Application::process takes the same amount of RAM it always has. Application just doesn't use the RAM until process(client) is called! This isn't some magic RAM reduction update. It merely delays it until later.

Alternately, you can use the new feature and define your own buffer. There's still some allocation overhead as the Request and Response objects are now created on the fly, but if you're after an HTTP library with zero dynamic allocation, you're in a very niche market.
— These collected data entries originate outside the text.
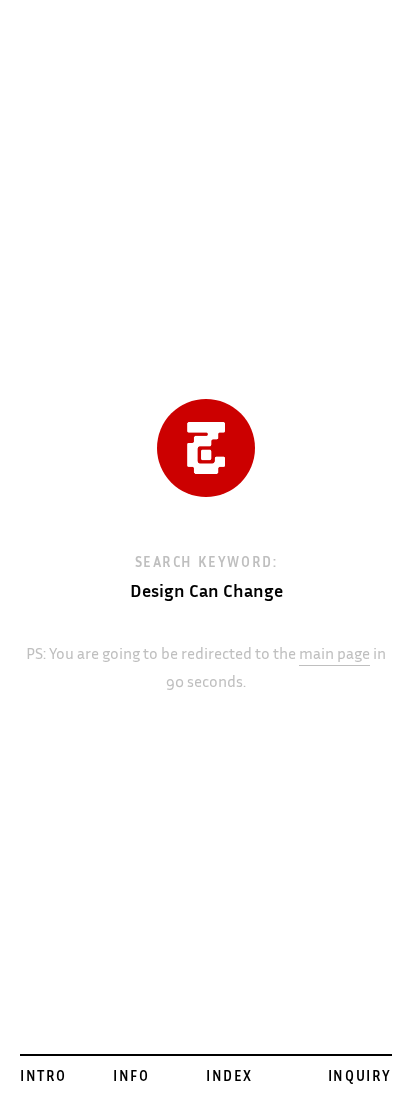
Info (131, 1078)
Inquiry (360, 1078)
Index (229, 1078)
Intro (43, 1078)
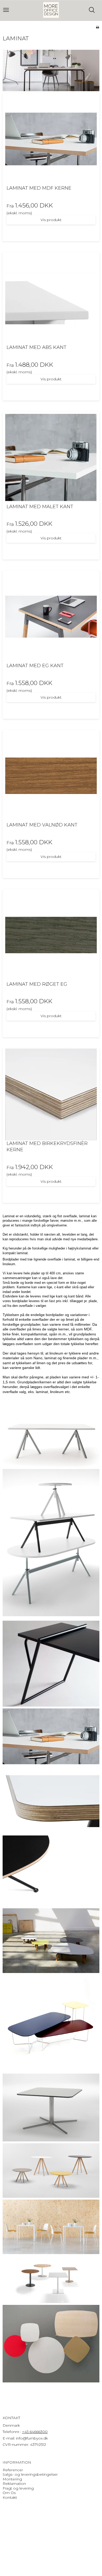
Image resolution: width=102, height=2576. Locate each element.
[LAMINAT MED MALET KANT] (51, 457)
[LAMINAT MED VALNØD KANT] (51, 776)
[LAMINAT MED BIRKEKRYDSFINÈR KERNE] (51, 1094)
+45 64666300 (35, 2431)
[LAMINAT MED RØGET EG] (51, 935)
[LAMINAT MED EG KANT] (51, 616)
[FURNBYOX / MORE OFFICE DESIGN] (51, 10)
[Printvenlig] (97, 27)
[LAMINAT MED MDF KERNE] (51, 139)
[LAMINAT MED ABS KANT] (51, 298)
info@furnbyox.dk (32, 2438)
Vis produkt (51, 219)
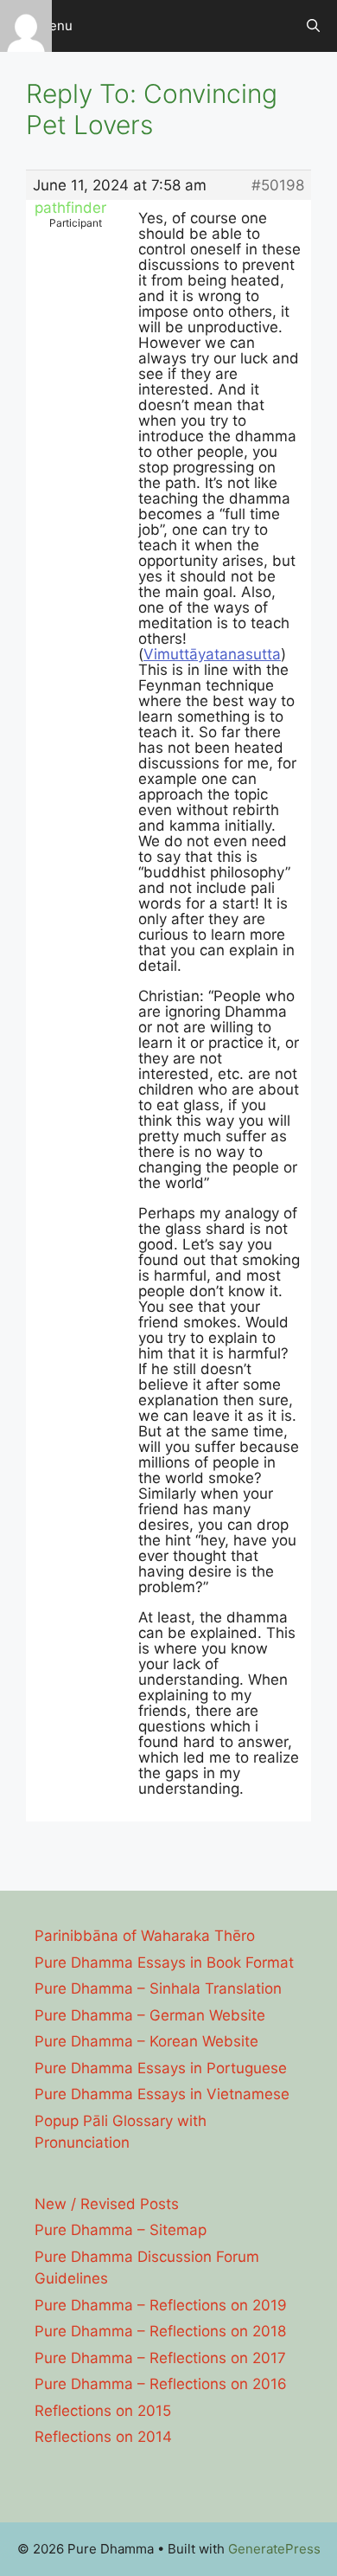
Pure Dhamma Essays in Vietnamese (162, 2094)
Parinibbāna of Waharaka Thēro (145, 1935)
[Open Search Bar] (313, 26)
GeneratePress (274, 2549)
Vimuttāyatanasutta (212, 654)
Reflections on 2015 (103, 2410)
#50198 (277, 185)
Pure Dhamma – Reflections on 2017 (160, 2358)
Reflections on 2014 (103, 2436)
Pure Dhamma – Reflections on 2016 (161, 2384)
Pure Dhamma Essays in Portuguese (161, 2068)
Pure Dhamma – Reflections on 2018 (160, 2331)
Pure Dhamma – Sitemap (121, 2230)
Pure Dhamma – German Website (150, 2015)
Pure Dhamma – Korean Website (146, 2041)
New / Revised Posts (107, 2204)
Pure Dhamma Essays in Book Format (164, 1962)
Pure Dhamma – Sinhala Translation (158, 1988)
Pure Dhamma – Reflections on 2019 (161, 2305)
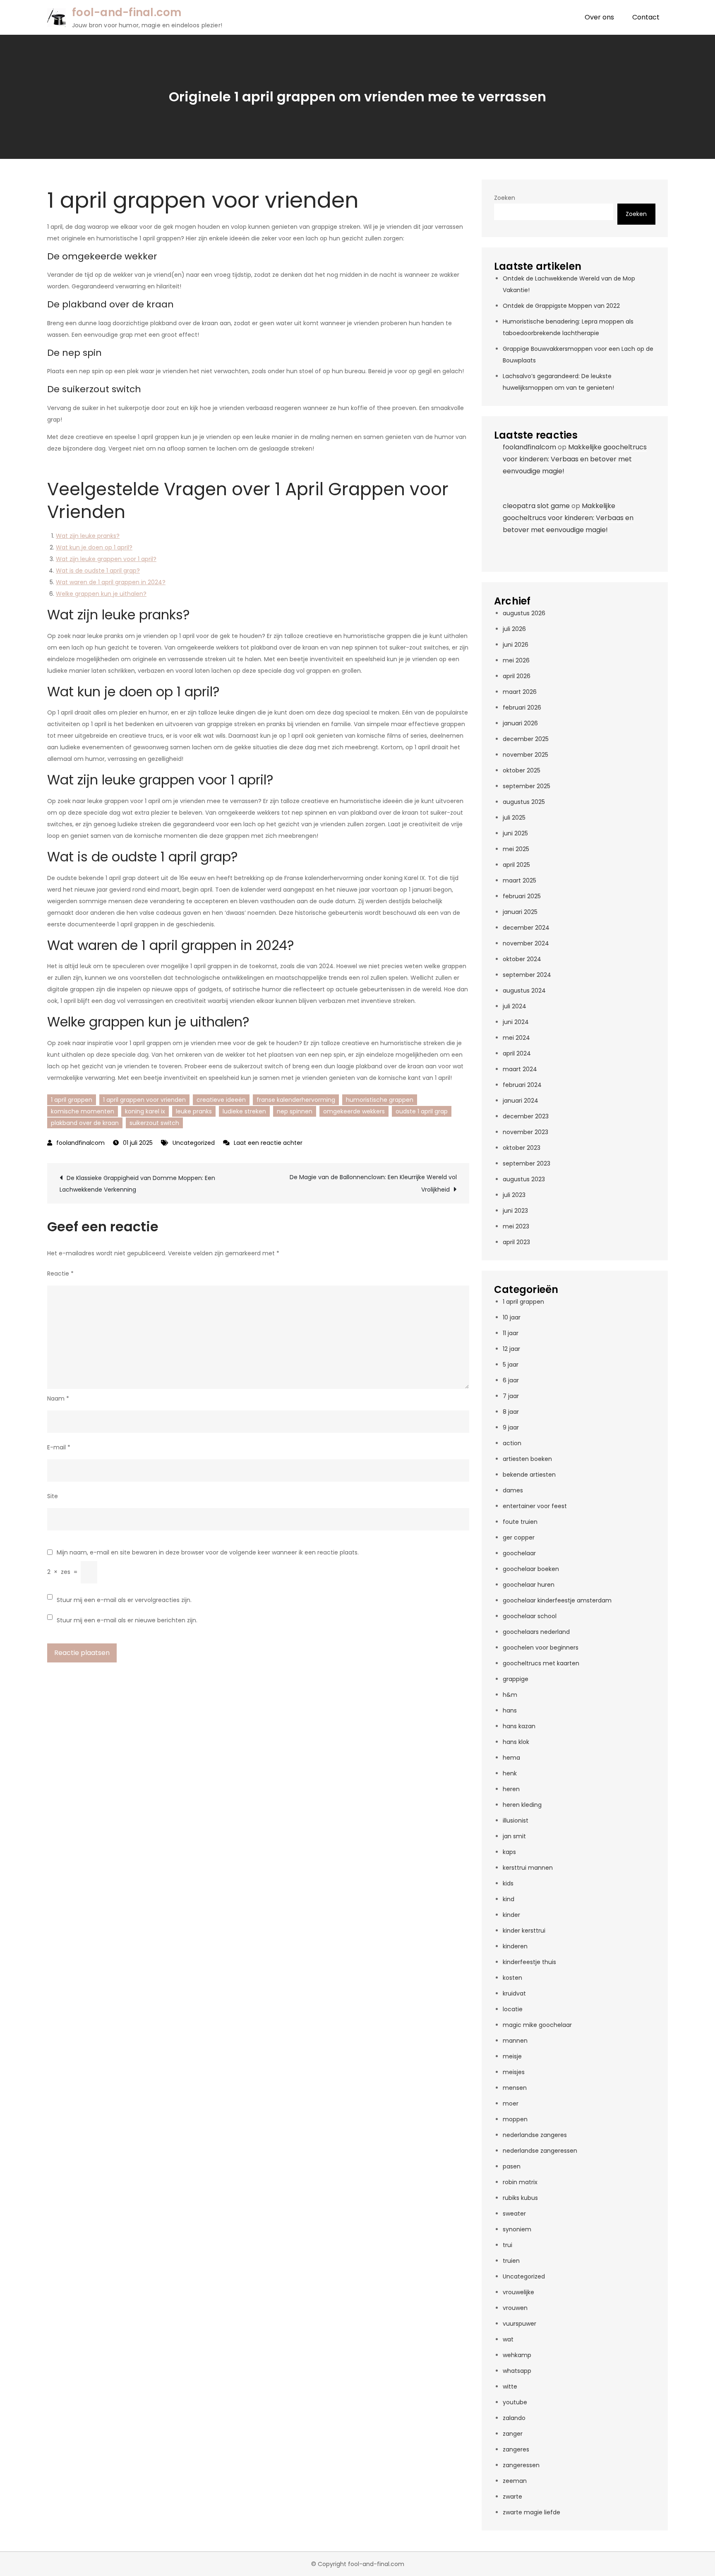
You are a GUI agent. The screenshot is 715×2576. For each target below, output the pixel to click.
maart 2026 (520, 692)
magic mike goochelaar (537, 2025)
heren (511, 1789)
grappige (515, 1679)
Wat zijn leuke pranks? (88, 536)
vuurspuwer (519, 2323)
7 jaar (511, 1396)
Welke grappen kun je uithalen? (101, 594)
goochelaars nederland (536, 1632)
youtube (515, 2402)
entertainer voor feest (535, 1506)
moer (510, 2103)
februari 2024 (522, 1085)
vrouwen (515, 2308)
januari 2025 (520, 912)
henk (510, 1773)
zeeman (515, 2481)
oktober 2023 (521, 1148)
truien (511, 2261)
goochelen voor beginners (540, 1647)
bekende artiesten (529, 1474)
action (512, 1443)
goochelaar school (530, 1616)
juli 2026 (514, 629)
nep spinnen (294, 1111)
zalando (514, 2418)
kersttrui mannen (528, 1868)
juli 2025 (514, 817)
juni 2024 (516, 1022)
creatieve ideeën (221, 1100)
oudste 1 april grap (422, 1111)
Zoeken (504, 198)
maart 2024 (520, 1069)
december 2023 (526, 1116)
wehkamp (517, 2355)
lasselukkari commented 3 years ago

I agree with you about this completely and I made the decision to change this carefully. I made the same decision the other way around many years ago. I will be writing a documentation page about the memory usage and how the user can affect and optimise it before I release the next version.

lasselukkari commented 3 years ago

What could be done is to add yet another process method version where the request and response objects would be given as parameters. The constructor of Request and Response are currently private but making them public could allow better unit testing for middleware functions in end user apps too.

EmperorArthur commented 3 years ago

Possibly, though the overhead is small enough that I wouldn't consider it worth it at first glance. After all, we're talking less than 100 bytes if the buffers are pre-allocated.

Unfortunately, memory constraints, the lack of exceptions, and not having std::move make it hard for this library to behave like some higher level frameworks. For example Django (Python3) works like this.

First, the request is routed thrugh all the seperate middleware. The Middleware may only modify system state and the request itself. Then, the function that the request is routed to constructs and returns an HTTPResponse object that is sent to the client. Finally, anywhere in that chain certain exceptions are also treated as HTTPResponses. Which is how 401/403 work.

So, given that constraint, the current Middleware approach works pretty good!

lasselukkari commented 3 years ago

Outside my hobby MCU projects I have been using Go for most server side things during the past few years. Maybe because of that I have started to appreciate explicit coding style a lot more. For me not having exceptions is not really a problem and I kinda actually prefer it this way.

BTW I have been lately running some tests on my pc comparing the performance of aWOT with simple unix socket Client wrappers to many popular frameworks. It seems to perform rather well and the memory footprint is really small compared to most. One of the reasons for this change was to be able to process those sockets with in multiple threads.